Por: Alvaro Forero Tascón

Pasión política, fin del síndrome Gaitán

QUIZÁS COMO UNA REACCIÓN QUE podría denominarse síndrome Jorge Eliécer Gaitán, durante las últimas décadas los presidentes y políticos colombianos rechazaron el uso de la emoción en la política.

La estabilidad institucional colombiana se debía en buena medida a esa cultura estoica y clientelista, de profundo desprecio por el populismo gaitanista. Antes de Álvaro Uribe, las encuestas reflejaban la consecuente frialdad de las relaciones entre políticos y ciudadanos. Pero reducir la alta favorabilidad del Presidente en las encuestas al apasionamiento, es desconocer que éstas encierran una lógica profunda. Tampoco es posible negar que detrás del apoyo popular a Uribe hay mucha emotividad.

Muchas teorías sobre el comportamiento de la opinión pública tienden a ver al ciudadano como un actor racional, y a considerar lo emocional como distorsionador del buen juicio en materia política. Sin embargo, no sólo no hay política sin emoción, sino que algunas tesis en materia de opinión pública están mostrando que ésta cumple un papel necesario en el proceso cognitivo de los ciudadanos frente a la política. Según estudios de George Marcus, Russell Neuman y Michael Macuen sobre inteligencia afectiva y juicio político, la razón y la emoción se complementan para producir una ciudadanía pensante y atenta a la política.

Estos investigadores aceptan que normalmente la mayoría de ciudadanos monitorea los asuntos políticos basada en sus hábitos, apoyándose en pensamientos y evaluaciones pasadas. Pero sostienen que cuando los ciudadanos encuentran un actor, un evento o un tema nuevo o amenazante, se dispara en ellos un proceso nuevo de evaluación y juicio político.
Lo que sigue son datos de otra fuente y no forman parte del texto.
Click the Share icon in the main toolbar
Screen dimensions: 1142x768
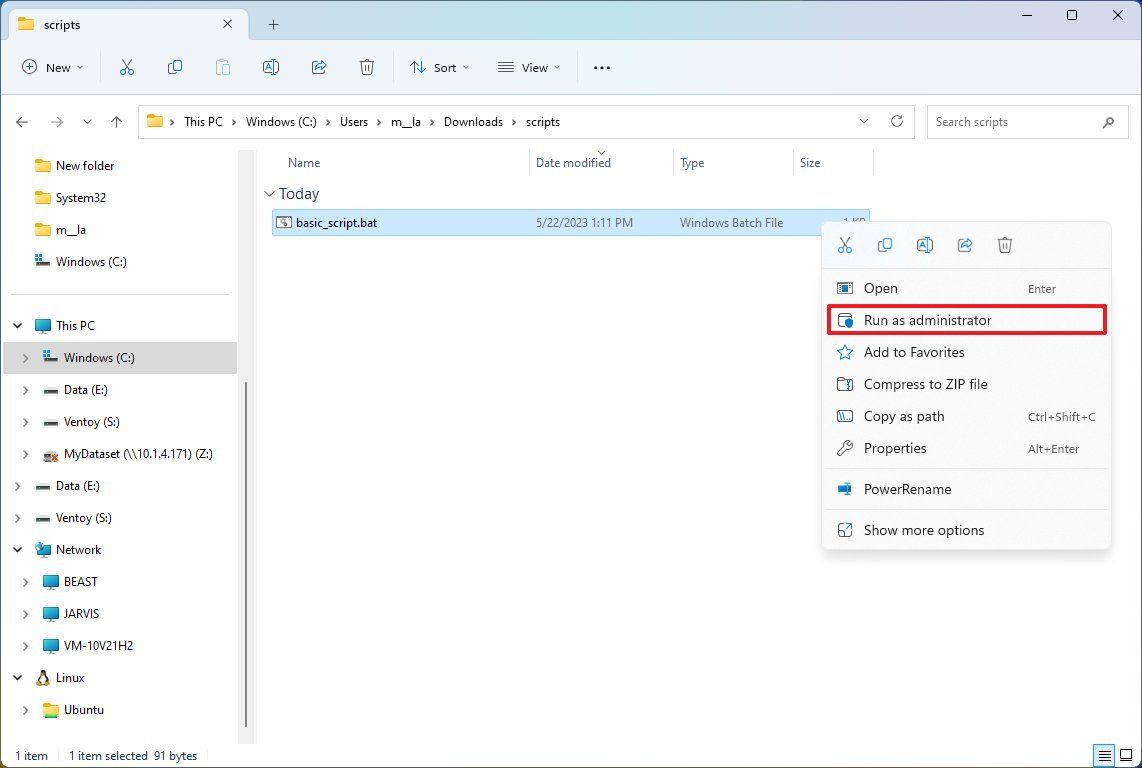pyautogui.click(x=319, y=67)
Es decir, que las emociones no solamente despiertan el interés de los ciudadanos, sino también el análisis.

La receptividad política hacia el Presidente puede deberse a que a diferencia de sus antecesores, que eran percibidos como lejanos y acartonados porque actuaban a través de las instituciones partidistas y estatales, Uribe aprovechó un momento histórico de crisis para emocionar a los ciudadanos. Y como un torero efectista, ha sabido mantener de pie al electorado, como quizás ningún otro mandatario actualmente en el mundo, de acuerdo con los índices de favorabilidad de las encuestas.
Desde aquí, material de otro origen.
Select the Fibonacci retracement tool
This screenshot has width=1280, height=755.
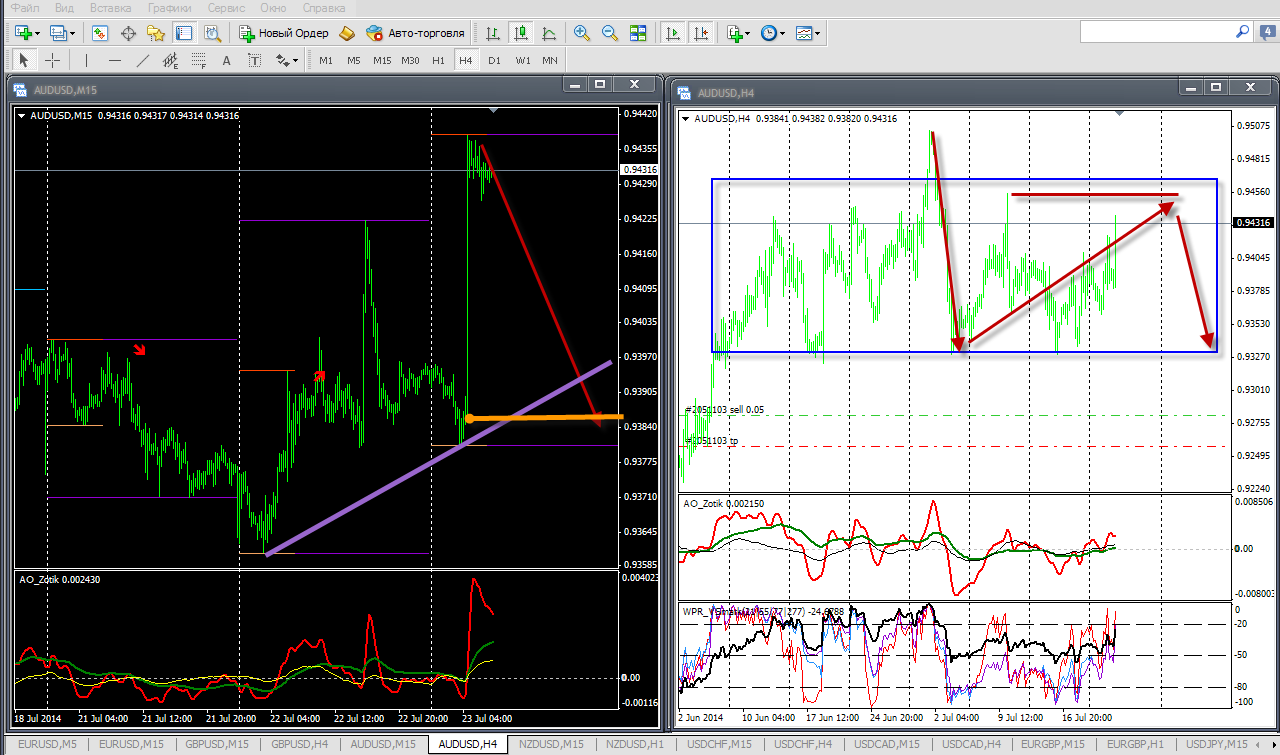coord(199,60)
Uribe entendió temprano que para mantener a los colombianos involucrados emocionalmente con el relato políticamente perfecto de la seguridad democrática, no bastaban los discursos incendiarios, sino que requería de hechos mediáticos desconcertantes. Aunque son más de origen defensivo que ofensivo, sus golpes de opinión han resultado ser una herramienta tan demoledora contra los contradictores, como “enloquecedora” para los seguidores. Con ellos, Uribe mantuvo primero el interés de los colombianos, y ahora el del mundo entero, en su epopeya cinematográfica contra las Farc.

Las emociones son culpables de los excesos políticos que podemos estar cometiendo hoy los colombianos. Pero también son una reacción al excesivo desinterés en la política que padecíamos antes de 2002, por culpa del síndrome Gaitán.

* Analista político, investigador en opinión pública.